We all have responses, whether they get put into the boxes of labels of mental health conditions or trauma responses or whether people are allowed to just claim them as human, which my hope is that we can do that more and more, where we then assume that that response is doing harm is where the stigma continues. And, like I say, I understand that this is so complex. And if you read about responses to trauma, for example, and some of those have been part of your experience with abuse and part of some of your experiences in terms of the other person abusing you and what they lived with, it can be really really difficult to not just put them all together.

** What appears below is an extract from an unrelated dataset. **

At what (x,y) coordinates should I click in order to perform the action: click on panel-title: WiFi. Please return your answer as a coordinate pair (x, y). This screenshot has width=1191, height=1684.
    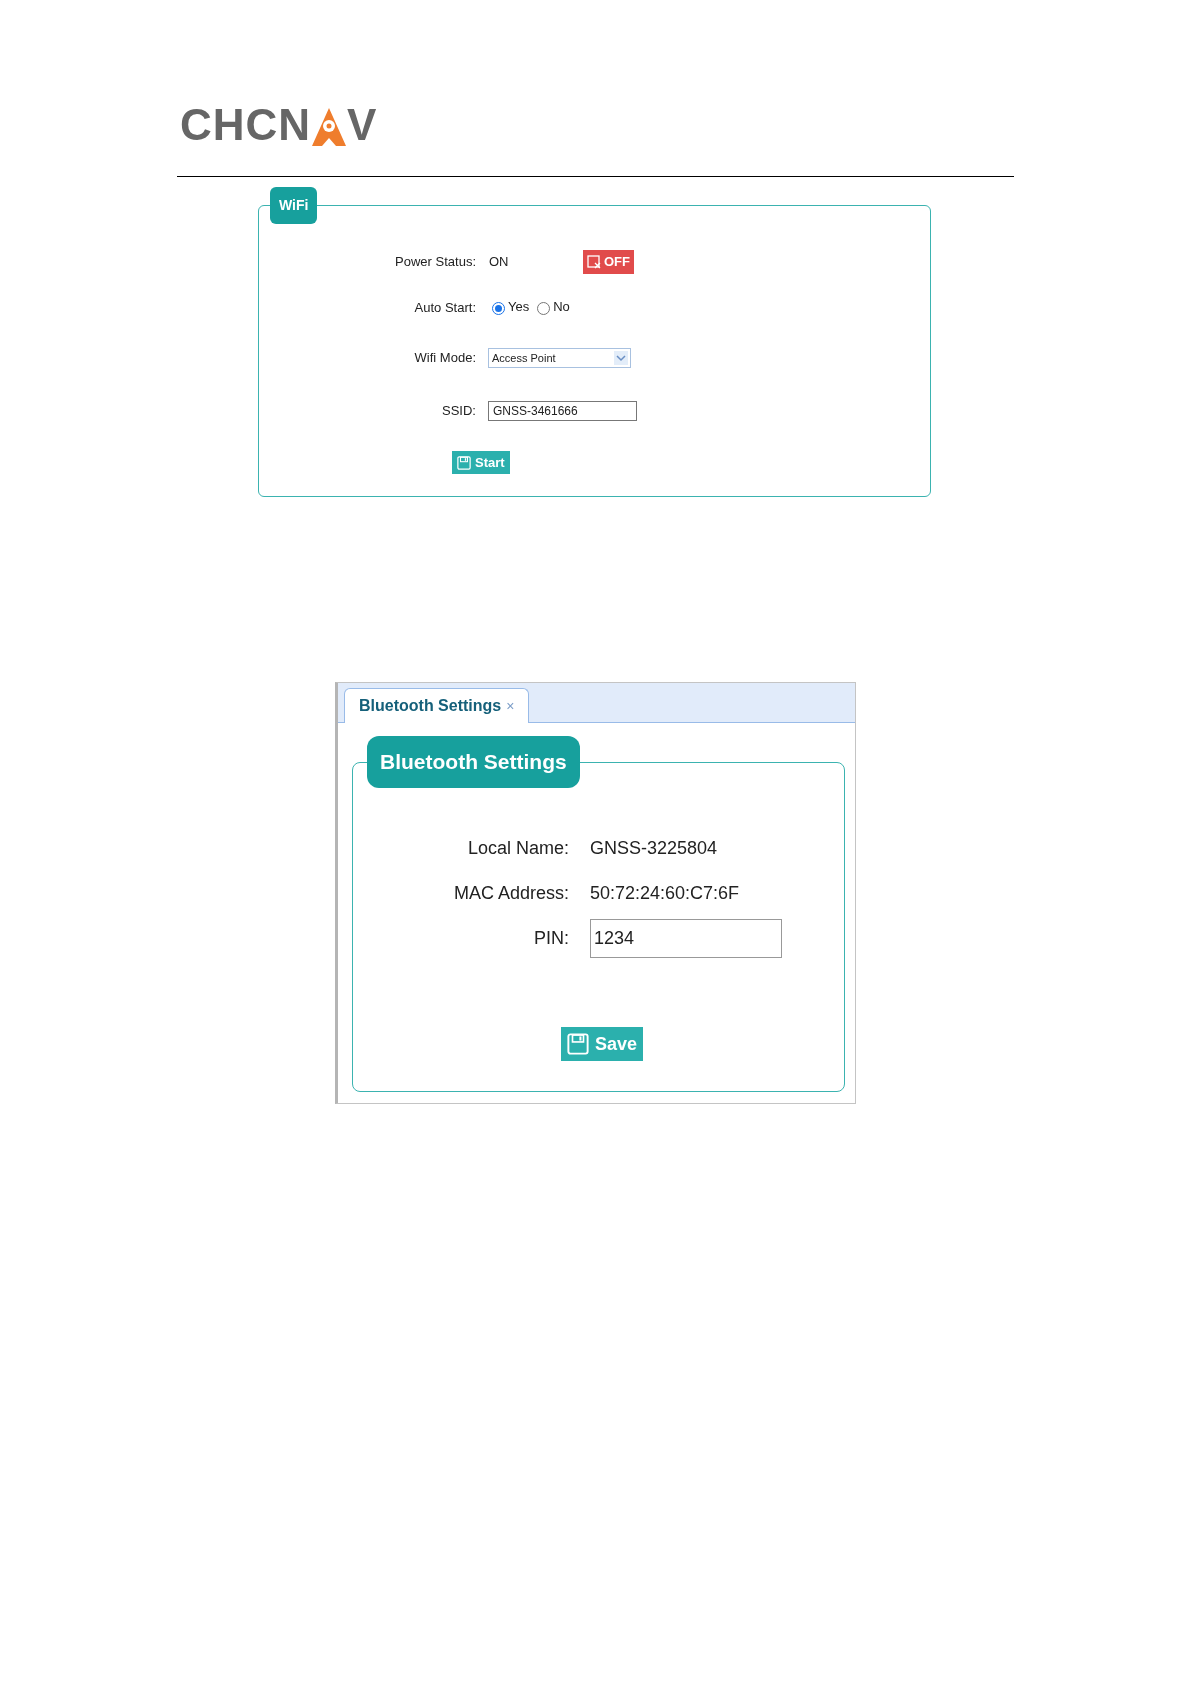
    Looking at the image, I should click on (294, 206).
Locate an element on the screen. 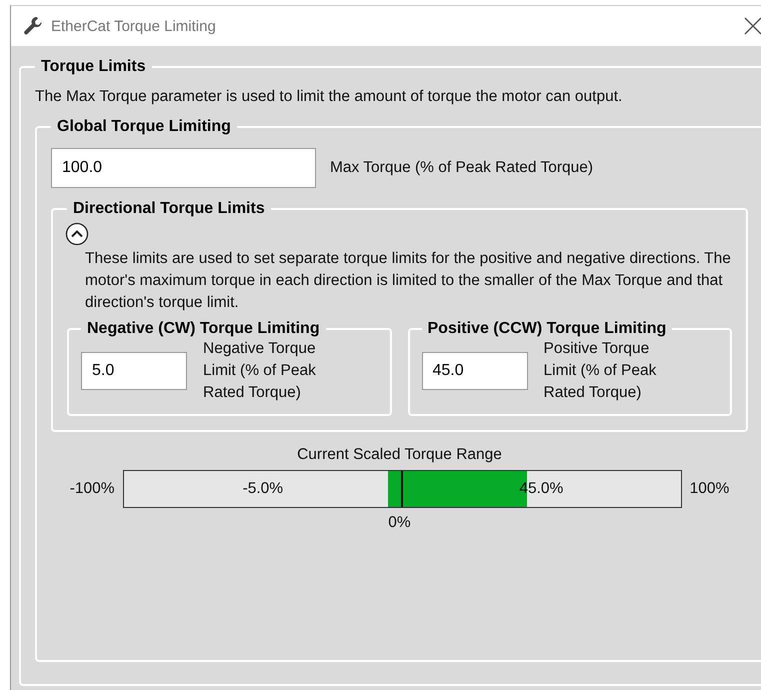 The image size is (761, 690). wrench-icon is located at coordinates (33, 26).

What I'm trying to do is to say okay we actually as humans, we can understand that we can unravel these things and we can sit with complex information and we can sit with the both and of this, that yes someone can be abusive while having these natural human responses, and for some people there might be really many linked, and for other people they're having these human responses and they don't turn into abusers. And that can be true as well. What I always try to do in my writing and what I will be doing here is to allow us to be in the complexity of all of that, to not label people as one thing instantly because this other person ,because that's how it played out the other person. We are all complex beings and we get to be in the nuance of our experiences. And if those experiences do the lead to abuse, that isn't okay. It's not okay. And I will say it again and again, I've said it so many times now .It isn't okay that you were abused. It isn't okay if you are abusing other people.
And if you're not abusing other people and you're having natural human responses to trauma, you don't have to assume that those responses are abusive. We get to be accountable and we get toex amine our behaviors and we should. And let's take the stigma away. Let's take the stigma away before we start the conversation and if it turns out that actually the stigma was correct in one case, well okay it was correct in one case, but it wasn't in every case. Where I want us... Bringing a post like I did in the last post isn't to make abuse okay. It's not to normalize abuse. It really was there to say, it wasn't actually talking about where those behaviors factor in to abuse, it was talking about the initial response in and of itself before that actually impacts anybody else. I'm saying this is a natural human response. What we do with that response, again complex, and can legato so many different outcomes. But the response you're having is human. And then you get to be human and you get to be accountable for what happens with that.